Why Does the UFC Pay So Little?

The pay in MMA and the UFC has increased dramatically in recent years, but the pay is still very little, especially compared to boxers. The most notable reason is simply due to lack of financial sponsors.

When comparing UFC fighters pay to the pay in other combat sports, it seems only reasonable to look at “ordinary” UFC fighters and boxers: men who compete on the bottom tier, alternating between the undercard and the lower tiers of the main card. Here, we will be examining why the UFC pays their fighters so little when compared to other combat sports, such as boxing. 

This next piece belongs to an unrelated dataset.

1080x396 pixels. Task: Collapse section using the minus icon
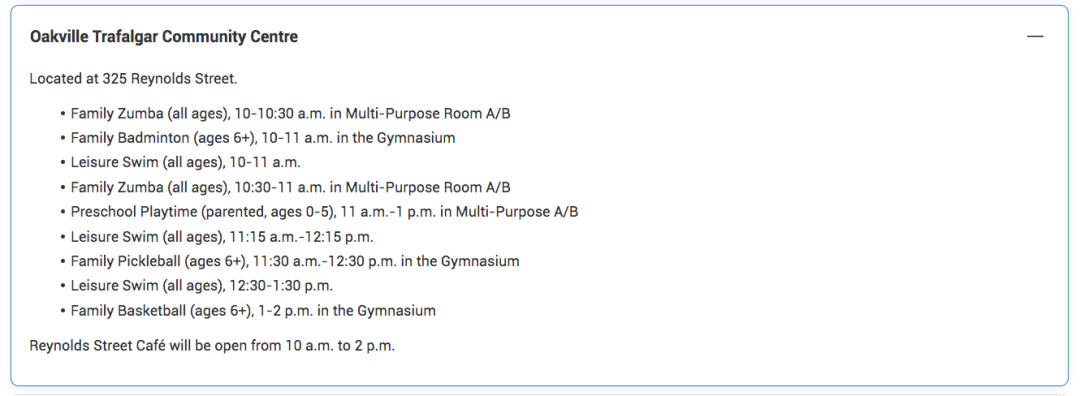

Do Boxers Get Paid More Than UFC Fighters?

Boxers get paid significantly more than UFC fighters because of the support of sponsorship money.

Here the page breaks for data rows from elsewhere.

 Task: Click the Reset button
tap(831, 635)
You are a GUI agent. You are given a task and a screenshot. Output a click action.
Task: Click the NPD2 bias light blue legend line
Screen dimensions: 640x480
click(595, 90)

Manny Pacquiao and Floyd Mayweather Jr., as well as former combatants Oscar de La Hoya and Muhammad Ali, are currently making significantly more money than their UFC competitors. 

There’s also the sponsorship money that men like Georges St-Pierre and Jon Jones earn—amounts that are difficult to quantify. So we’re left with focusing our attention on up-and-coming fighters: men and women wanting to build a reputation for themselves as quickly as possible, often taking fights on short notice.

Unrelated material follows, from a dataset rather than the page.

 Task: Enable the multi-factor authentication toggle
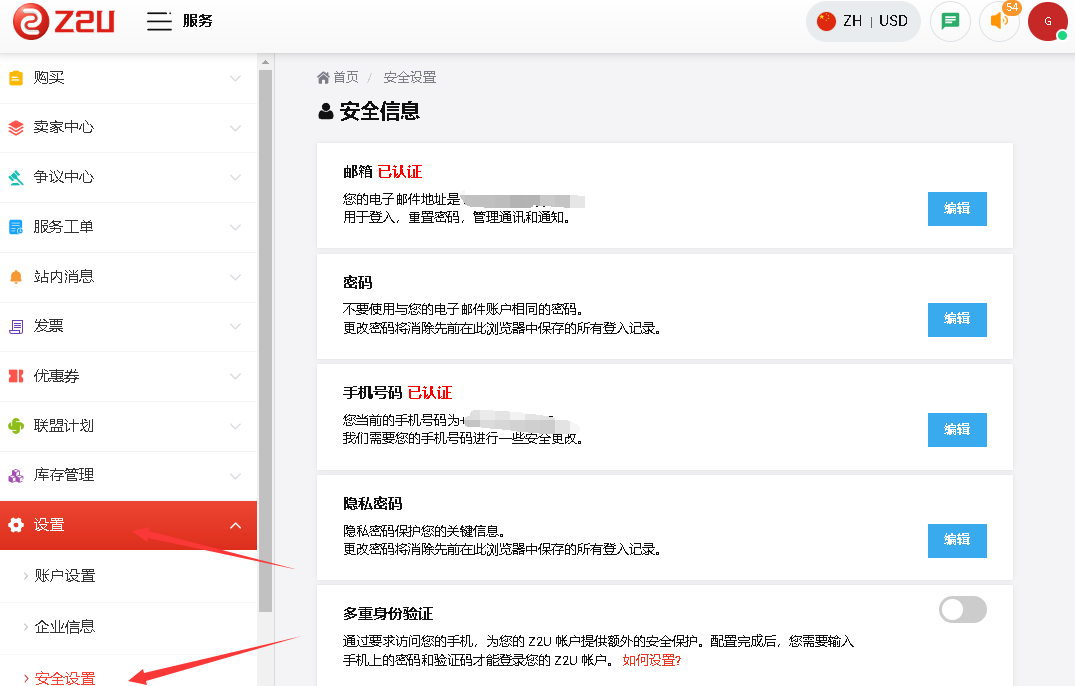(962, 609)
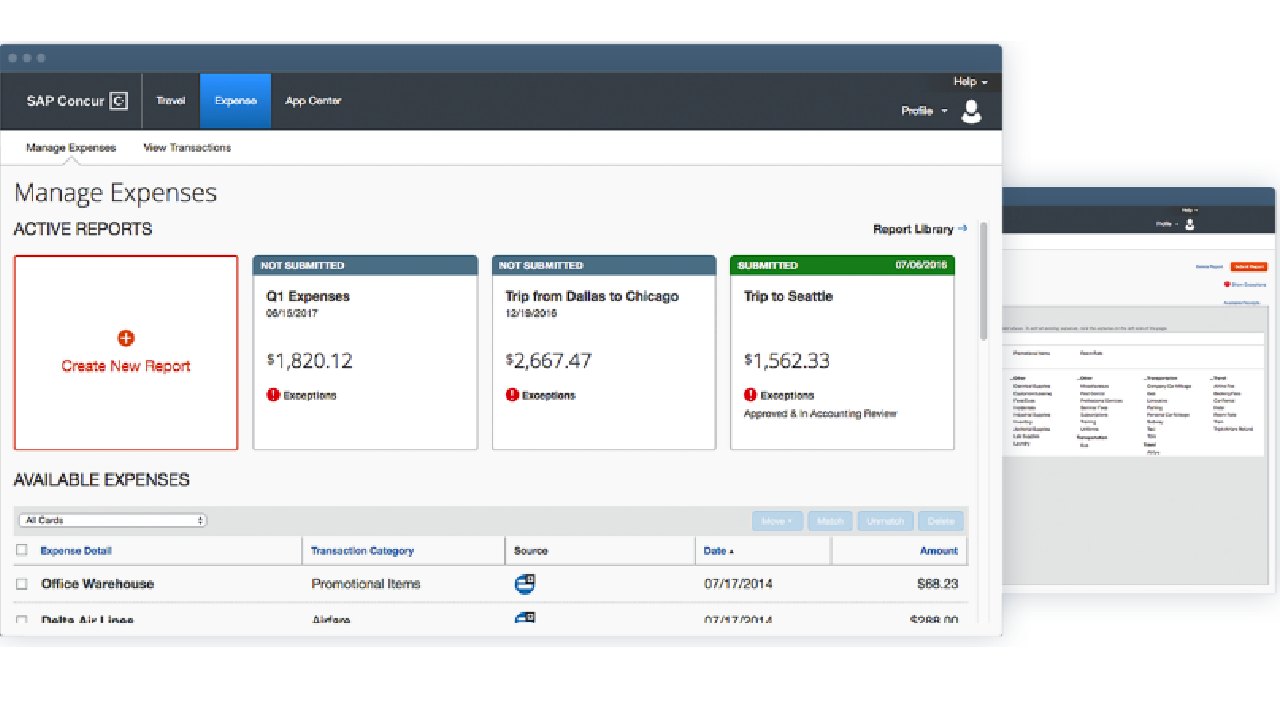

How Does the UFC Compare to Boxing? 

Not every UFC competitor on a pay-per-view gets the large cash, meaning not all UFC athletes make big bucks.

Dan Henderson earned $250,000 at UFC 157, while Yuri Villefort took home $6,700, with the $700 coming from his opponent, Nah-Shon Burrell, who missed weight and had a portion of his purse awarded to Villefort and the athletic commission. Obviously, the wage scales for both individuals are vastly different, but that is to be expected and observed in all combat sports; Dan Henderson is a well-known and established commodity, whilst Villefort is not.

The following is the rest of the UFC 157 main card payout (h/t MMAWeekly): Urijah Faber: $100,000 (including a $50,000 win bonus), Ivan Menjivar: $17,000, Court McGee: $40,000 (including a $20,000 win bonus), Josh Neer: $16,000, Robbie Lawler: $105,000 (including a $10,000 win bonus), and Josh Koscheck: $78,000. Ronda Rousey: $90,000 (including a $45,000 win bonus), Liz Carmouche: $12,000, Lyoto Machida: $200,000 (no win bonus).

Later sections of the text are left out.